Le dernier album des aventures d’Astérix est un succès qui s’inscrit dans une offensive commerciale de grande ampleur. Ce succès et ce soutien public reflètent un cadre bien précis que toute personne de gauche ne peut pas manquer de voir : celui d’un renforcement sur le plan de la culture de la tendance au populisme voire même au néogaullisme sous une forme qui se voudrait ici populaire, anodine et consensuelle.

Le 38e album des aventures d’Astérix le Gaulois sorti le 24 octobre 2019 a donc été  un réussite commerciale. Le tirage initial a été de 2 millions d’albums en français (presque autant en allemand). En 4 jours il s’en est vendu plus de 550 000. Une réédition est d’ors et déjà amorcée. Une édition de luxe, dédicacée par les auteurs, à plus de 150 euros l’unité a aussi été diffusée.

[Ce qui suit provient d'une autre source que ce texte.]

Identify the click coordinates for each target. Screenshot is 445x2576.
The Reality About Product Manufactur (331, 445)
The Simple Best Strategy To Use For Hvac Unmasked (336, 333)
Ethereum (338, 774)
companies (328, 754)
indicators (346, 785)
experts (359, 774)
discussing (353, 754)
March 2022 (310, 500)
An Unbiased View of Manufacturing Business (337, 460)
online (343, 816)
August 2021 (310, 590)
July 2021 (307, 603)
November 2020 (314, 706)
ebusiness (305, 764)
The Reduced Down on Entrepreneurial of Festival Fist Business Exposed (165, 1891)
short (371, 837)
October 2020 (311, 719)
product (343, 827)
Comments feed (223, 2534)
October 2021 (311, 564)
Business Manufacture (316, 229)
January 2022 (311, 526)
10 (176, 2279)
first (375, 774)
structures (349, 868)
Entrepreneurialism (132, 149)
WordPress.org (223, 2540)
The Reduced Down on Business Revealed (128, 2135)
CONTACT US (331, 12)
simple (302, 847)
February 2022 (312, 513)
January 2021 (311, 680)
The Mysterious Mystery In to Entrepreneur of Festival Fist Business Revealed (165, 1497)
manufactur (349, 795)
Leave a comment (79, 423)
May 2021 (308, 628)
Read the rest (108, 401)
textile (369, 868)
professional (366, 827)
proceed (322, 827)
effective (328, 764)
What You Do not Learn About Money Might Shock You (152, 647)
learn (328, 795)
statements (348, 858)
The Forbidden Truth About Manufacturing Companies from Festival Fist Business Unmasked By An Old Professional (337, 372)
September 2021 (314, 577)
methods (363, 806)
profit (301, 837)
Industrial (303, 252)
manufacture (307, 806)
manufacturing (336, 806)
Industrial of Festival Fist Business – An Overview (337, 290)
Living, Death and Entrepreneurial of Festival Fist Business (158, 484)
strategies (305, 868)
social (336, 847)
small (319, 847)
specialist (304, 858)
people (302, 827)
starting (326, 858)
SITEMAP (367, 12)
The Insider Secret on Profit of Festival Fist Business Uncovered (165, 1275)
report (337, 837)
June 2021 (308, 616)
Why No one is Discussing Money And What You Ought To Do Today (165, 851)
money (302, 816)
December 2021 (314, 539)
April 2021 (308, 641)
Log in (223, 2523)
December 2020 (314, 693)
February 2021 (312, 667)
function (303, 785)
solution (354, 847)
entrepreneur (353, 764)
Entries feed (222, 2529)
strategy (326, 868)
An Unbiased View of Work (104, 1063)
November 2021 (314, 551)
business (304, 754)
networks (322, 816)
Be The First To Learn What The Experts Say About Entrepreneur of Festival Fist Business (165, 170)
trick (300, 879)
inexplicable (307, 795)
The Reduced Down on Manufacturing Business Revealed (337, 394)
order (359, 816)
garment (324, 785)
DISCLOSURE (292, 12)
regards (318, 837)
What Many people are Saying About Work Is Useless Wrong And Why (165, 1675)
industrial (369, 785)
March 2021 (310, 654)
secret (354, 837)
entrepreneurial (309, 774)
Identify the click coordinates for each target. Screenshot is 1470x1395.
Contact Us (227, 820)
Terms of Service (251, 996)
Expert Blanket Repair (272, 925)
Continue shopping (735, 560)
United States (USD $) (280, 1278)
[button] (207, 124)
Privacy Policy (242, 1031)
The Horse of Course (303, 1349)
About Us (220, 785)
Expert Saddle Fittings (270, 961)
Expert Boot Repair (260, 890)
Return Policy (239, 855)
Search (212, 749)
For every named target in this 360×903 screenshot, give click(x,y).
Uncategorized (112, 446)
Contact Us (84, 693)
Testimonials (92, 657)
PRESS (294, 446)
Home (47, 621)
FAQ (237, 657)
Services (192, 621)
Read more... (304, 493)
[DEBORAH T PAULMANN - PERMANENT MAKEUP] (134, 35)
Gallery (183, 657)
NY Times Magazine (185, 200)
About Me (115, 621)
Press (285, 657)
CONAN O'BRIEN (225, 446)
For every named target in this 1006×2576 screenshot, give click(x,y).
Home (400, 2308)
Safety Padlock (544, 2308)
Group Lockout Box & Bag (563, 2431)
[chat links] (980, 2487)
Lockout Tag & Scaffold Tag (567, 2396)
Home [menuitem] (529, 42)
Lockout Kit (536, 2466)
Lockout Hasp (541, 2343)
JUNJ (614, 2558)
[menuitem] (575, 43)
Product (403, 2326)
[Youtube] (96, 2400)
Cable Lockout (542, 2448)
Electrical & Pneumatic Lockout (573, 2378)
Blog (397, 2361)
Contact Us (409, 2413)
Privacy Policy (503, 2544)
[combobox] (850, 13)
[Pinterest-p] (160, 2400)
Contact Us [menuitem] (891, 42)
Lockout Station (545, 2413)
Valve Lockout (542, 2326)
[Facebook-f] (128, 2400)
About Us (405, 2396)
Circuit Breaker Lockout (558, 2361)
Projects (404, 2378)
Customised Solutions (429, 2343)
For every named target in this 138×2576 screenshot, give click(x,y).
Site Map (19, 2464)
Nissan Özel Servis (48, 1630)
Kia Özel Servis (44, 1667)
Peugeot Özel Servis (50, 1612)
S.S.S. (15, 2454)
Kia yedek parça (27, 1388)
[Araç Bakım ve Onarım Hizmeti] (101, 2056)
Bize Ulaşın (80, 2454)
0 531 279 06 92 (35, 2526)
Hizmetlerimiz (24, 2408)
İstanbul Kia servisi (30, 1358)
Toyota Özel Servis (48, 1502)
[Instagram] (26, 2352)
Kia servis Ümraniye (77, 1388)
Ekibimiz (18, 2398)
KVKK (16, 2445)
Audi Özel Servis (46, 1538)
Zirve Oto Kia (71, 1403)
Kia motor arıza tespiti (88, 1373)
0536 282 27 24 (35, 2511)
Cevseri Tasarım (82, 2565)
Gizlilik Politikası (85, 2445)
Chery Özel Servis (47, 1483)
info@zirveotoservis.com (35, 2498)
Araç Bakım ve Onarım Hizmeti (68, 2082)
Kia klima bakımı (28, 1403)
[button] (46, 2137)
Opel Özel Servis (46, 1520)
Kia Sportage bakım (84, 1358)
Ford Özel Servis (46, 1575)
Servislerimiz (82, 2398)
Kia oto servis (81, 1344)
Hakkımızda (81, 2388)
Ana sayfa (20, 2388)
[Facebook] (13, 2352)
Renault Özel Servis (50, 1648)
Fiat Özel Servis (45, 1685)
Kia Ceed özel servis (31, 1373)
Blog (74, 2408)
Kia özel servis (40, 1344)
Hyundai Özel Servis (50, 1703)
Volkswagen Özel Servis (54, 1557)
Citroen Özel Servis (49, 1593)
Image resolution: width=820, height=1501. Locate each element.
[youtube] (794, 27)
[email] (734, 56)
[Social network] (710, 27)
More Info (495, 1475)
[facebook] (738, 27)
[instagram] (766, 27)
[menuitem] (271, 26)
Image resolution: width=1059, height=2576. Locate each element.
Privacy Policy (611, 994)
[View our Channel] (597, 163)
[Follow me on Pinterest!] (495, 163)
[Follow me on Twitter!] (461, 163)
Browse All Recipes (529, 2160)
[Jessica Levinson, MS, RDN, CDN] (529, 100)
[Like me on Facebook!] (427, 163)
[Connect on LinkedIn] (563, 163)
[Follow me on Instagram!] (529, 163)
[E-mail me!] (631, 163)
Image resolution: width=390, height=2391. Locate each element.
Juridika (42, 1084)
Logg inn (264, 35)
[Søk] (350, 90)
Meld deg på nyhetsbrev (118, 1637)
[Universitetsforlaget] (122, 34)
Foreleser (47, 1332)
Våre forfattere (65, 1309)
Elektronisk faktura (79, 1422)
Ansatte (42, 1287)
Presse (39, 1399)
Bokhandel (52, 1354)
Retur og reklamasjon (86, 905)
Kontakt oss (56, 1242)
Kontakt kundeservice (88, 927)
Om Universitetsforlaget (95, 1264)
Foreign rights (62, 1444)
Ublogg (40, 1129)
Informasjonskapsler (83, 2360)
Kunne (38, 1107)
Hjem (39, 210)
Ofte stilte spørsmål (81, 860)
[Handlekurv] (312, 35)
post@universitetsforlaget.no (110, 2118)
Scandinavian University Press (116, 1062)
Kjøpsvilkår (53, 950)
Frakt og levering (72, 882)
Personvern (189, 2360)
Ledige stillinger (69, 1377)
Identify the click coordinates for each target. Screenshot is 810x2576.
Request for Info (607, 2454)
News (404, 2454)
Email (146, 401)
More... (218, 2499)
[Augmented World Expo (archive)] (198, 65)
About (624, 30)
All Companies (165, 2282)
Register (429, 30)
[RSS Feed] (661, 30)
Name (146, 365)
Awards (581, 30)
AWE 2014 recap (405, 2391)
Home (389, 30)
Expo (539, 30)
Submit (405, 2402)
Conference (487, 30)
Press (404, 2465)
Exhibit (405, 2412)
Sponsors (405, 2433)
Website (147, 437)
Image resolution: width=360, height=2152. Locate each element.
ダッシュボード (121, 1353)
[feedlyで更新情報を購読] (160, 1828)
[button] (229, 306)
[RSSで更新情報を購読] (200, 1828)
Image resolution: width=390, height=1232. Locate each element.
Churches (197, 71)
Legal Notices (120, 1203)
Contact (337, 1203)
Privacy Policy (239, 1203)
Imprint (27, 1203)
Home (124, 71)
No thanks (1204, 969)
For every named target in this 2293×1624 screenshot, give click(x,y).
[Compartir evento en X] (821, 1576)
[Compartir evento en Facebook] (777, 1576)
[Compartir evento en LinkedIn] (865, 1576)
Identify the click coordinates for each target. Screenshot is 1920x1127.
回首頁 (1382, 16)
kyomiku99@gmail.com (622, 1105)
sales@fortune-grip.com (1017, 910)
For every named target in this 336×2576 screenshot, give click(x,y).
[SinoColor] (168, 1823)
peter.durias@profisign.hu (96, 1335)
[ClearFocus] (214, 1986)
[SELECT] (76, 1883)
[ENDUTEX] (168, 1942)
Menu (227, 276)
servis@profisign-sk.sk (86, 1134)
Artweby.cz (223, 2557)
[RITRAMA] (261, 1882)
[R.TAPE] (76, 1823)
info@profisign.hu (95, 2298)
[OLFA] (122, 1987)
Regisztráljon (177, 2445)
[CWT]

Les derniers albums en regard de cela n’avaient pas connu un franc succès de par le caractère confus des intrigues, donnant souvent à juste titre l’impression d’un travail bâclé, sans esprit, sans lien même avec le style fondateur mis en place par le dessinateur Uderzo et le scénariste Goscinny. Cela cherchait simplement à surfer sur une franchise qu’il fallait entretenir coûte que coûte. Ce n’est pas, ou plus, le cas avec cet opus.

L’album vise à assumer de manière très affirmée ce que représente Astérix dans le dispositif « culturel » de la France d’aujourd’hui. On est bien obligé de mettre des guillemets en parlant ici de « culture », puisque, en fait il s’agit essentiellement d’une caricature de la culture française, d’une caricature de l’histoire française et d’une caricature de la société française.

Cela ne serait pas encore trop grave en soi si cela ne relevait pas d’un cadre politique bien précis. Car Astérix en général et cet album en particulier a une incontestable dimension politique : celle du bon mot, du bon sens, du « ni droite ni gauche », celle pour tout dire de l’esprit beauf pseudo-populaire alliant vulgarité et mélancolie comme un trait distinctif de la psychologie voire de l’identité du « Français ».

Les personnages d’Astérix ont ainsi une apparence populaire, ronde, colorée et lumineuse, franche, avec des caractères affirmés qui semblent authentiques. Ils évoluent dans un cadre rassurant, celui d’un petit village où les gens viennent d’un peu partout au fond, se chamaillent souvent mais qui sont tous néanmoins « d’ici ».

Un petit village animé par des activités de petits producteurs indépendants, sans présence significative d’échanges commerciaux, autogérés et suffisants, où tout le monde se connaît et où la vie politique est de fait inexistante, au point où le « chef » du village n’a en réalité aucun pouvoir ni même aucun relief particulier.

Bien sûr, le village est assiégé, par un ennemi militarisé et universel, qui occupe d’ailleurs la Gaule, vue comme une allégorie de la France. Mais si le petit village résiste, il ne fait pas non plus face toutefois à une agressivité particulièrement brutale des Romains, qui sont presque acceptés comme tels et qui sont de toute façon tenus à distance par la « potion magique » du druide du village.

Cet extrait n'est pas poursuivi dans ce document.